2. The medical device of claim 1, wherein the balloon is formed of
a biodegradable material.
3. The medical device of claim 1, wherein the balloon is formed of
a nondegradable material.
4. The medical device of claim 1, wherein the balloon further
comprises reinforcing materials.
5. The medical device of claim 4, wherein the reinforcing materials
are selected from the group consisting of solid metal surfaces and
metal meshes.
6. The medical device of claim 1, wherein the balloon comprises
pores.
7. The medical device of claim 1, wherein the balloon is suitable
for orthopedic applications.
8. A method to facilitate minimal invasive surgery in orthopedic
applications comprising (a) inserting a medical device comprising
an inflatable balloon in a non-inflated state at a site in need
thereof, and (b) inflating the balloon to a predetermined volume by
polymerizing in situ a synthetic polymerizable material.
9. The method of claim 8, wherein the material comprises one or
more liquids.
10. The method of claim 9, wherein the liquids are selected from
the group consisting of polymethylmethacrylate and electrophiles
and nucleophiles that undergo Michael-type addition reactions.
11. The method of claim 8, wherein the one or more liquids further
comprise barium sulfate or silica particles.
12. The method of claim 8, further comprising (c) inserting a bone
graft substitute material in the area surrounding the inflated
balloon.
13. The method of claim 12, wherein the bone graft substitute
material is selected from the group consisting of autologous bone,
granules of tri-calcium phosphate, hydroxyapatite, autologous blood
clots, collagen, and fibrin.
14. The method of claim 13, wherein the bone graft substitute
material further comprises growth factors and peptides.
Description
CROSS REFERENCE TO RELATED APPLICATION
[0001] This application claims priority to U.S. Ser. No.
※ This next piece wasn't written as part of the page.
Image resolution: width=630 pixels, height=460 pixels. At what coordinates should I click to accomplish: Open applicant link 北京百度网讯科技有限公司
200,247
60/469,354, entitled "Balloon Technologies for Tissue Repair" to
John Watson et al., filed May 8, 2003.
BACKGROUND OF THE INVENTION
[0002] Developed in the late 1970s, high-pressure medical balloons
have traditionally been used in angioplasty, a procedure that opens
a blood vessel clogged by a build-up of fatty plaque. Recent
advances in the design and fabrication of high-pressure medical
balloons have enhanced their performance capabilities and broadened
the use of medical balloons into new applications in the medical
device industry.
[0003] Today's medical balloons, with thinner walls, higher
strength, and smaller profiles, are well suited for use in a broad
range of minimally invasive procedures. They can be produced in a
variety of lengths, diameters, and shapes, including complex custom
shapes for specific applications, and supplied with specialty
coatings for added performance. Balloon coatings include
formulations designed to modify lubricity (both hydrophilic and
hydrophobic coatings), abrasion and puncture resistance,
conductivity, thrombogenicity, drug release, among other
characteristics. Currently, most medical balloons are made from
either poly(ethylene terephthalate) (PET) or nylon. PET offers
advantages in tensile strength and maximum pressure rating, whereas
nylon is softer. Innovations in balloon design and technology have
provided increased flexibility to product designers, making the
development of new and improved devices possible. As a result,
balloons are employed in a growing number of diagnostic and
therapeutic procedures.
[0004] The small size of a deflated balloon makes its delivery via
minimally invasive surgical techniques possible, thus limiting
damage to the surrounding tissue. Balloons inflated with air or
gases are often used to create/remove blockages, relocate damaged
tissue or position medical devices such as stents.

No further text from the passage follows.